#### Stored data:
===============

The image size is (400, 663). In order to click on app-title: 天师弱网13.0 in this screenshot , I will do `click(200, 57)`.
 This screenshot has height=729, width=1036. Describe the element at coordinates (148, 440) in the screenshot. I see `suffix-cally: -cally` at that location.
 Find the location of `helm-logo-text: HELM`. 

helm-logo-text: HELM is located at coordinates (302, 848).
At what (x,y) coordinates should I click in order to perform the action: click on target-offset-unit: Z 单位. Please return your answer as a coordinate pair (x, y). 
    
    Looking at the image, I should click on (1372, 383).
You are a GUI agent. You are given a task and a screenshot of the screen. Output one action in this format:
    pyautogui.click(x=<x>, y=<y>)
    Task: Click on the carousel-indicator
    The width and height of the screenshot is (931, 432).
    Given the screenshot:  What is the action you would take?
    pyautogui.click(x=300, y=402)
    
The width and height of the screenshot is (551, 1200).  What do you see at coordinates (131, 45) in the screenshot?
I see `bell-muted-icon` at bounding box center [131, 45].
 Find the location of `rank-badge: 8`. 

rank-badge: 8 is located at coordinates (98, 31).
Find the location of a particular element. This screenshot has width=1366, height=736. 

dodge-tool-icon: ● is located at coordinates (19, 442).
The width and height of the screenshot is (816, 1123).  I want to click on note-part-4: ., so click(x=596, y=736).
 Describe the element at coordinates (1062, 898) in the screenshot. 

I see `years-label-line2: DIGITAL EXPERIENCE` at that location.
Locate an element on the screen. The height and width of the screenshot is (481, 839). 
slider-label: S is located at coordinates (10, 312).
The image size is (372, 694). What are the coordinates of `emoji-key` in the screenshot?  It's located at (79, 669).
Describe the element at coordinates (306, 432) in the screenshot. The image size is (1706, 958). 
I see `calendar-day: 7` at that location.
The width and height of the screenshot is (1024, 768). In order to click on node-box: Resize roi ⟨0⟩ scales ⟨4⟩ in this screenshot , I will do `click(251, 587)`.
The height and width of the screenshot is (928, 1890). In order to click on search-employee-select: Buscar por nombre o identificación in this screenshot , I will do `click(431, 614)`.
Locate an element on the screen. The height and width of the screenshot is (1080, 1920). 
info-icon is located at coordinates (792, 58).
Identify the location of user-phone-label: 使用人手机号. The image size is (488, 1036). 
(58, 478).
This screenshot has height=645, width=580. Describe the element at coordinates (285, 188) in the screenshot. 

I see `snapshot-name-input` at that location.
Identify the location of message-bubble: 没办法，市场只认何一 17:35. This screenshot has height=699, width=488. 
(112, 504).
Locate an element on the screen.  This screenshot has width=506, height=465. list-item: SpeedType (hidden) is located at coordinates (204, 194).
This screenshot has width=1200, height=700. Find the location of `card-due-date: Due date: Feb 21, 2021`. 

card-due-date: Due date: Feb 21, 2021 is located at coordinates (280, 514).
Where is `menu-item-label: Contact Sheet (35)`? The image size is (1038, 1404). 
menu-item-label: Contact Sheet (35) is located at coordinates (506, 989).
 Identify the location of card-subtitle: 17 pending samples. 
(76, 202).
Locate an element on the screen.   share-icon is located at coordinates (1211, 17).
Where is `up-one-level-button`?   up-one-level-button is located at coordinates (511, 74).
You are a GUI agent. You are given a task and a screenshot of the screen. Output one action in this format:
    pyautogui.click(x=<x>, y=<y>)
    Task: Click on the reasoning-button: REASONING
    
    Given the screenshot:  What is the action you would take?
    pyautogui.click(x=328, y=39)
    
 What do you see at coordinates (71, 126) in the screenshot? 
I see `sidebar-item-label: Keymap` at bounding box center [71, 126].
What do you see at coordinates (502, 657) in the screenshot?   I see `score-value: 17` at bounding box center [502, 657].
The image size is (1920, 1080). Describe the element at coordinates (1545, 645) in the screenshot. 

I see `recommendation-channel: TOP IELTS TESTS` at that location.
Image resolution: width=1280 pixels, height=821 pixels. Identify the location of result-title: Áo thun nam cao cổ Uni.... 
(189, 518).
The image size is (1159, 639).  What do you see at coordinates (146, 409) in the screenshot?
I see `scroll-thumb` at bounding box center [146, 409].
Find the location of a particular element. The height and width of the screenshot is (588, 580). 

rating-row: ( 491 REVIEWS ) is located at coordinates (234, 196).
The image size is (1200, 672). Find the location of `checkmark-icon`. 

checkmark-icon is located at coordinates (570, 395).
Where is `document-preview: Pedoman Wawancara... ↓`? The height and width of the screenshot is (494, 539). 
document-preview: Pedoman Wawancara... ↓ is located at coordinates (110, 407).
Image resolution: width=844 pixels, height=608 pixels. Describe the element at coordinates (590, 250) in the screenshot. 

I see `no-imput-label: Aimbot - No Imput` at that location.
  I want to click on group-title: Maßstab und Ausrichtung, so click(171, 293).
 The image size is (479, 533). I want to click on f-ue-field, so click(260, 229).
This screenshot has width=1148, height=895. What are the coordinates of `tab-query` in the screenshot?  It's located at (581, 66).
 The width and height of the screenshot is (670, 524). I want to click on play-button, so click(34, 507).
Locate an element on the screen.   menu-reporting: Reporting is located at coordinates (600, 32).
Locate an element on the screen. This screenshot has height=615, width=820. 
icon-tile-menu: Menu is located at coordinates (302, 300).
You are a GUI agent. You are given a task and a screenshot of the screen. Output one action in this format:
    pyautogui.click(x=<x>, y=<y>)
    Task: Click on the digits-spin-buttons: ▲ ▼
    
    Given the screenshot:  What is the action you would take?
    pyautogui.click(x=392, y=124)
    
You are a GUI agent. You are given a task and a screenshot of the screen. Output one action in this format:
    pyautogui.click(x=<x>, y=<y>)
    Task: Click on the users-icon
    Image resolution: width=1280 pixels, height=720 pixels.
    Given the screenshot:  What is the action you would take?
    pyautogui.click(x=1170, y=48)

===============

#### JOB ITEM:
Write out the lines above again, exactly as they appear, from the first to the last.

#### ANSWER TO THE EXERCISE:
The image size is (400, 663). In order to click on app-title: 天师弱网13.0 in this screenshot , I will do `click(200, 57)`.
 This screenshot has height=729, width=1036. Describe the element at coordinates (148, 440) in the screenshot. I see `suffix-cally: -cally` at that location.
 Find the location of `helm-logo-text: HELM`. 

helm-logo-text: HELM is located at coordinates (302, 848).
At what (x,y) coordinates should I click in order to perform the action: click on target-offset-unit: Z 单位. Please return your answer as a coordinate pair (x, y). 
    
    Looking at the image, I should click on (1372, 383).
You are a GUI agent. You are given a task and a screenshot of the screen. Output one action in this format:
    pyautogui.click(x=<x>, y=<y>)
    Task: Click on the carousel-indicator
    The width and height of the screenshot is (931, 432).
    Given the screenshot:  What is the action you would take?
    pyautogui.click(x=300, y=402)
    
The width and height of the screenshot is (551, 1200).  What do you see at coordinates (131, 45) in the screenshot?
I see `bell-muted-icon` at bounding box center [131, 45].
 Find the location of `rank-badge: 8`. 

rank-badge: 8 is located at coordinates (98, 31).
Find the location of a particular element. This screenshot has width=1366, height=736. 

dodge-tool-icon: ● is located at coordinates (19, 442).
The width and height of the screenshot is (816, 1123).  I want to click on note-part-4: ., so click(x=596, y=736).
 Describe the element at coordinates (1062, 898) in the screenshot. 

I see `years-label-line2: DIGITAL EXPERIENCE` at that location.
Locate an element on the screen. The height and width of the screenshot is (481, 839). 
slider-label: S is located at coordinates (10, 312).
The image size is (372, 694). What are the coordinates of `emoji-key` in the screenshot?  It's located at (79, 669).
Describe the element at coordinates (306, 432) in the screenshot. The image size is (1706, 958). 
I see `calendar-day: 7` at that location.
The width and height of the screenshot is (1024, 768). In order to click on node-box: Resize roi ⟨0⟩ scales ⟨4⟩ in this screenshot , I will do `click(251, 587)`.
The height and width of the screenshot is (928, 1890). In order to click on search-employee-select: Buscar por nombre o identificación in this screenshot , I will do `click(431, 614)`.
Locate an element on the screen. The height and width of the screenshot is (1080, 1920). 
info-icon is located at coordinates (792, 58).
Identify the location of user-phone-label: 使用人手机号. The image size is (488, 1036). 
(58, 478).
This screenshot has height=645, width=580. Describe the element at coordinates (285, 188) in the screenshot. 

I see `snapshot-name-input` at that location.
Identify the location of message-bubble: 没办法，市场只认何一 17:35. This screenshot has height=699, width=488. 
(112, 504).
Locate an element on the screen.  This screenshot has width=506, height=465. list-item: SpeedType (hidden) is located at coordinates (204, 194).
This screenshot has width=1200, height=700. Find the location of `card-due-date: Due date: Feb 21, 2021`. 

card-due-date: Due date: Feb 21, 2021 is located at coordinates (280, 514).
Where is `menu-item-label: Contact Sheet (35)`? The image size is (1038, 1404). 
menu-item-label: Contact Sheet (35) is located at coordinates (506, 989).
 Identify the location of card-subtitle: 17 pending samples. 
(76, 202).
Locate an element on the screen.   share-icon is located at coordinates (1211, 17).
Where is `up-one-level-button`?   up-one-level-button is located at coordinates (511, 74).
You are a GUI agent. You are given a task and a screenshot of the screen. Output one action in this format:
    pyautogui.click(x=<x>, y=<y>)
    Task: Click on the reasoning-button: REASONING
    
    Given the screenshot:  What is the action you would take?
    pyautogui.click(x=328, y=39)
    
 What do you see at coordinates (71, 126) in the screenshot? 
I see `sidebar-item-label: Keymap` at bounding box center [71, 126].
What do you see at coordinates (502, 657) in the screenshot?   I see `score-value: 17` at bounding box center [502, 657].
The image size is (1920, 1080). Describe the element at coordinates (1545, 645) in the screenshot. 

I see `recommendation-channel: TOP IELTS TESTS` at that location.
Image resolution: width=1280 pixels, height=821 pixels. Identify the location of result-title: Áo thun nam cao cổ Uni.... 
(189, 518).
The image size is (1159, 639).  What do you see at coordinates (146, 409) in the screenshot?
I see `scroll-thumb` at bounding box center [146, 409].
Find the location of a particular element. The height and width of the screenshot is (588, 580). 

rating-row: ( 491 REVIEWS ) is located at coordinates (234, 196).
The image size is (1200, 672). Find the location of `checkmark-icon`. 

checkmark-icon is located at coordinates (570, 395).
Where is `document-preview: Pedoman Wawancara... ↓`? The height and width of the screenshot is (494, 539). 
document-preview: Pedoman Wawancara... ↓ is located at coordinates (110, 407).
Image resolution: width=844 pixels, height=608 pixels. Describe the element at coordinates (590, 250) in the screenshot. 

I see `no-imput-label: Aimbot - No Imput` at that location.
  I want to click on group-title: Maßstab und Ausrichtung, so click(171, 293).
 The image size is (479, 533). I want to click on f-ue-field, so click(260, 229).
This screenshot has width=1148, height=895. What are the coordinates of `tab-query` in the screenshot?  It's located at (581, 66).
 The width and height of the screenshot is (670, 524). I want to click on play-button, so click(34, 507).
Locate an element on the screen.   menu-reporting: Reporting is located at coordinates (600, 32).
Locate an element on the screen. This screenshot has height=615, width=820. 
icon-tile-menu: Menu is located at coordinates (302, 300).
You are a GUI agent. You are given a task and a screenshot of the screen. Output one action in this format:
    pyautogui.click(x=<x>, y=<y>)
    Task: Click on the digits-spin-buttons: ▲ ▼
    
    Given the screenshot:  What is the action you would take?
    pyautogui.click(x=392, y=124)
    
You are a GUI agent. You are given a task and a screenshot of the screen. Output one action in this format:
    pyautogui.click(x=<x>, y=<y>)
    Task: Click on the users-icon
    Image resolution: width=1280 pixels, height=720 pixels.
    Given the screenshot:  What is the action you would take?
    pyautogui.click(x=1170, y=48)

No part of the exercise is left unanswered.